An echocardiogram (also called an echo) is a type of ultrasound test that uses high-pitched sound waves that are sent through a device called a transducer. The device picks up echoes of the sound waves as they bounce off the different parts of your heart. These echoes are turned into moving pictures of your heart that can be seen on a video screen.
The different types of echocardiograms are:
Transthoracic echocardiogram (TTE). This is the most common type. Views of the heart are obtained by moving the transducer to different locations on your chest or abdominal wall.
Stress echocardiogram. During this test, an echocardiogram is done both before and after your heart is stressed either by having you exercise or by injecting a medicine that makes your heart beat harder and faster. A stress echocardiogram is usually done to find out if you might have decreased blood flow to your heart (coronary artery disease).
Doppler echocardiogram. This test is used to look at how blood flows through the heart chambers, heart valves, and blood vessels. The movement of the blood reflects sound waves to a transducer. The ultrasound computer then measures the direction and speed of the blood flowing through your heart and blood vessels. Doppler measurements may be displayed in black and white or in color.

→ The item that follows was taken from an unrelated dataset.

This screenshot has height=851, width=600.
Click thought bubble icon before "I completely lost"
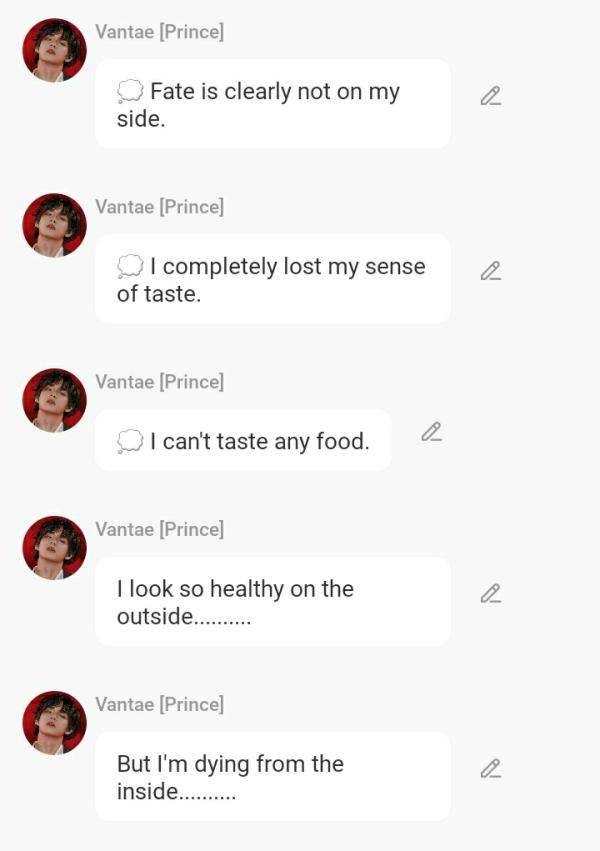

Transesophageal echocardiogram (TEE). For this test, the probe is passed down the esophagus instead of being moved over the outside of the chest wall. TEE shows clearer pictures of your heart, because the probe is located closer to the heart and because the lungs and bones of the chest wall do not block the sound waves produced by the probe. A sedative and an anesthetic applied to the throat are used to make you comfortable during this test.
This test is done to :
Look for the cause of abnormal heart sounds (murmurs or clicks), an enlarged heart, unexplained chest pain or pressure, shortness of breath, or irregular heartbeats.
Check the thickness and movement of the heart wall.
Look at the heart valves and check how well they work.
See how well an artificial heart valve is working.
Measure the size and shape of the heart's chambers.
Check the ability of your heart chambers to pump blood (cardiac performance). During an echocardiogram, your doctor can calculate how much blood your heart is pumping during each heartbeat (ejection fraction). You might have a low ejection fraction if you have heart failure.
Detect a disease that affects the heart muscle and the way it pumps, such as cardiomyopathy.
Look for blood clots and tumors inside the heart.
Look for congenital heart defects or to check the effectiveness of previous surgery to repair a congenital heart defect.
Check how well your heart works after a heart attack.
Identify the specific cause of heart failure.
Look for a collection of fluid around the heart (pericardial effusion).
Look for a thickening of the lining (pericardium) around the heart.